Please transcribe the stretch of the listing from the line containing "Given: Collapse the 0_userdata folder" through the line containing "pyautogui.click(x=111, y=184)", leaving the pictures out of your answer.

→ Stored data:

start

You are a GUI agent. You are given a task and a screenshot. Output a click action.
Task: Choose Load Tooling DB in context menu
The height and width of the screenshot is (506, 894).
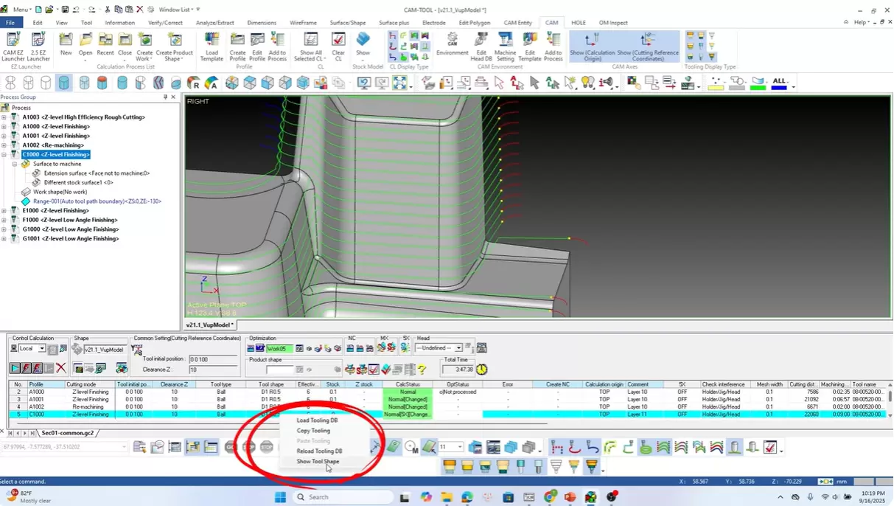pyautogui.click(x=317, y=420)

end
start

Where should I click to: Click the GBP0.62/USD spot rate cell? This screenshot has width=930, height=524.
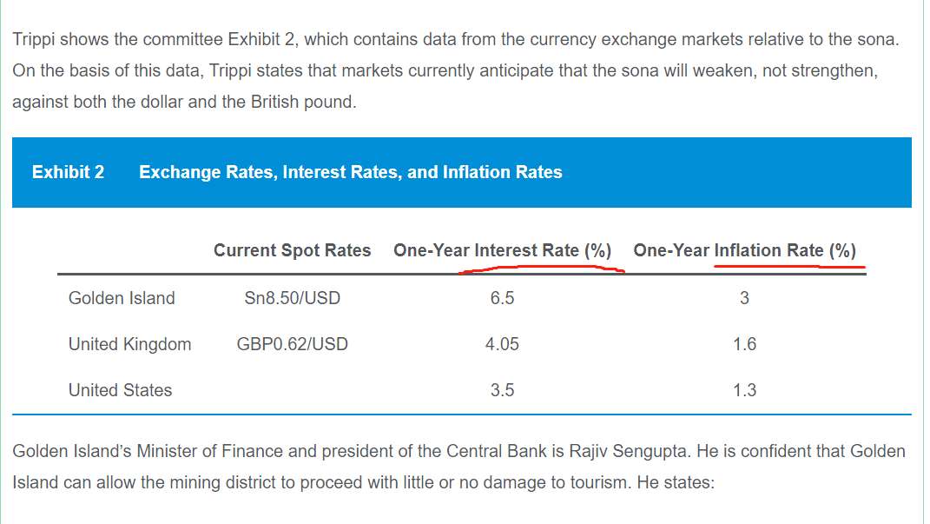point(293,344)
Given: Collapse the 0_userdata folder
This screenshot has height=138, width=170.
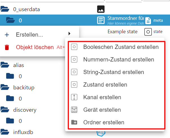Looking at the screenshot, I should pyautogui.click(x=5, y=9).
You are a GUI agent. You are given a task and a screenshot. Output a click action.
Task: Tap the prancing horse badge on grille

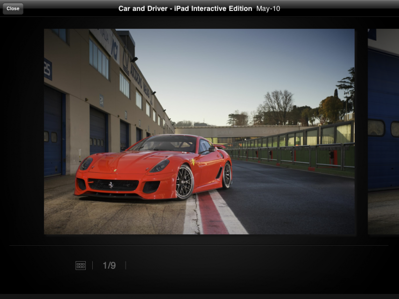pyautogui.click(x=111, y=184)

end

→ Answer below:
Given: Collapse the 0_userdata folder
This screenshot has height=138, width=170.
Looking at the screenshot, I should pyautogui.click(x=5, y=9).
You are a GUI agent. You are given a task and a screenshot. Output a click action.
Task: Tap the prancing horse badge on grille

pyautogui.click(x=111, y=184)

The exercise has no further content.